É preciso pensar que o Direito é a linguagem oficial do Estado e, portanto, os bacharéis em Direito podem se tornar, quando devidamente qualificados para tanto, os operadores de uma burocracia eficiente na promoção de direitos e democrática em sua relação com a sociedade. Para isso, os cursos jurídicos devem se prestar a um papel mais elevado do que o de preparação formalista para concursos públicos, para se tornarem espaços de reflexões e práticas inovadoras sobre a gestão jurídica do Estado e o papel do Direito na criação e na implementação de políticas públicas.
É necessário, ainda, considerar que a solução pacífica dos conflitos sociais, mesmo quando não encontra caminhos apenas no Judiciário, pode se beneficiar muito dos saberes e procedimentos jurídicos, aplicados à mediação empresarial, familiar e comunitária, à arbitragem e à conciliação. E, mesmo quando os conflitos procuram as vias judiciais para sua solução, é preciso reforçar o papel e as competências técnicas daqueles que lidam diretamente com os conflitos, e que não se resumem à tríade advogado-juiz-promotor; refiro-me, especificamente, aos servidores do Judiciário e de órgãos administrativos de segurança pública, assistência social e defesa do consumidor, atores em geral esquecidos quando se fala de reforma da administração da justiça e do ensino jurídico no Brasil.

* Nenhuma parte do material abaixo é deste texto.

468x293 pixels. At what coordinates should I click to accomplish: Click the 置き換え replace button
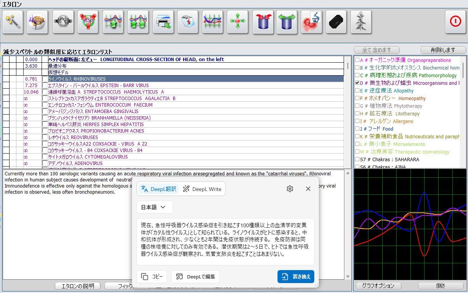coord(296,277)
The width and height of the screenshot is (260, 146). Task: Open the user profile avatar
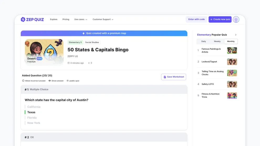tap(236, 19)
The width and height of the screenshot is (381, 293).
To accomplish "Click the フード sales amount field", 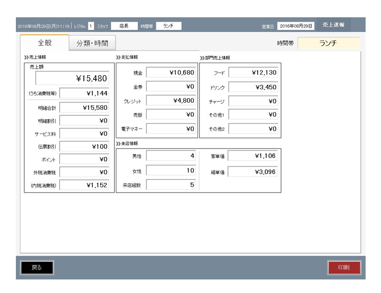I will 253,72.
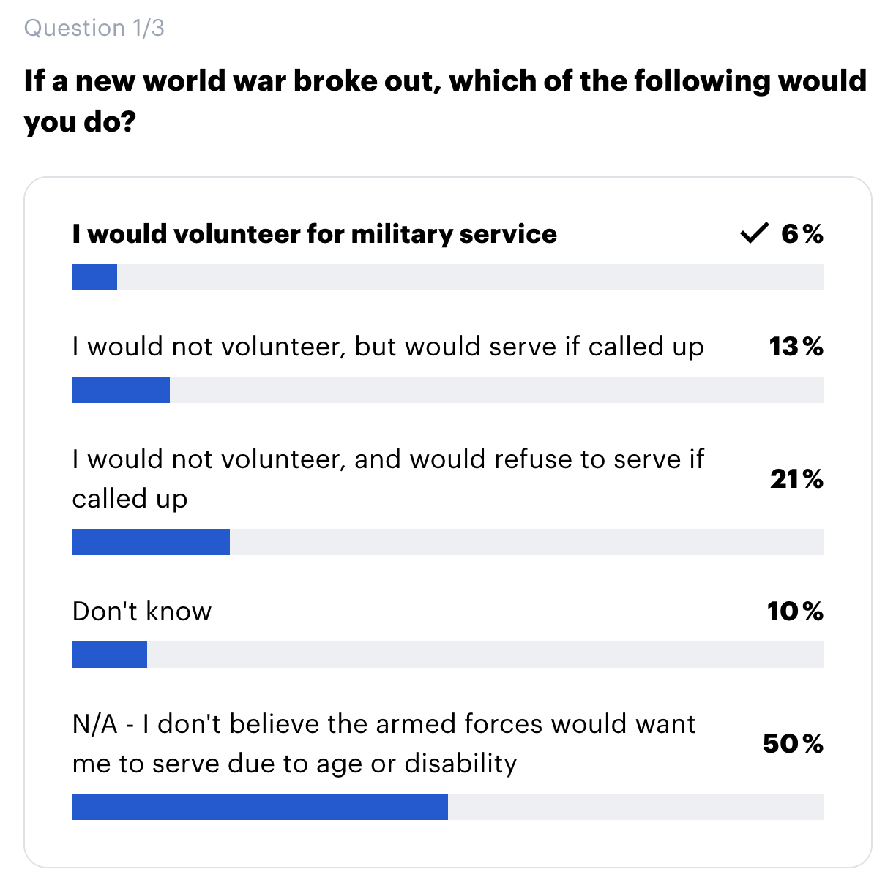896x888 pixels.
Task: Click the unfilled part of the 'Don't know' bar
Action: click(x=485, y=655)
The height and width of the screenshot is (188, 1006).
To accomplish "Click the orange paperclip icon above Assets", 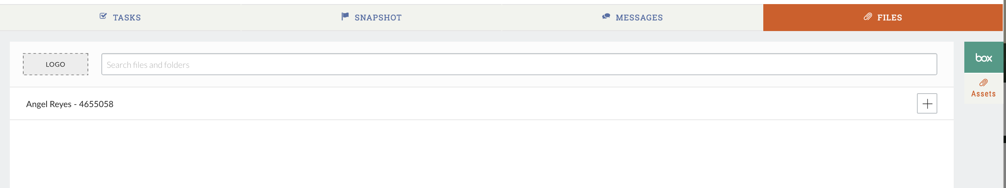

Para isso, a interlocução do MEC para reformar o ensino do Direito deve incluir uma gama maior de atores: os Conselhos Nacionais de Justiça (CNJ) e do Ministério Público (CNMP) e o Ministério da Justiça, que possuem dados e projetos sobre a oferta de justiça estatal e alternativa no país; a Escola Nacional de Administração Pública (ENAP), o Ministério do Planejamento e o Instituto de Pesquisas Econômicas Aplicadas (IPEA), capazes de produzir dados e pensamento sobre a administração do Estado e a qualidade da cidadania; a Associação Brasileira do Ensino do Direito (ABEDi), as próprias faculdades de Direito e a crescente comunidade de pesquisadores e docentes da área, que têm concepções próprias da produção de conhecimento e do ensino jurídico; entre outros. É urgente, em suma, que a reforma do ensino do Direito no Brasil não leve apenas em conta os interesses de um ou outro grupo profissional ou acadêmico, mas sim que coloque o Direito e seus operadores como os responsáveis por uma ampla concepção de administração da justiça para um Brasil melhor.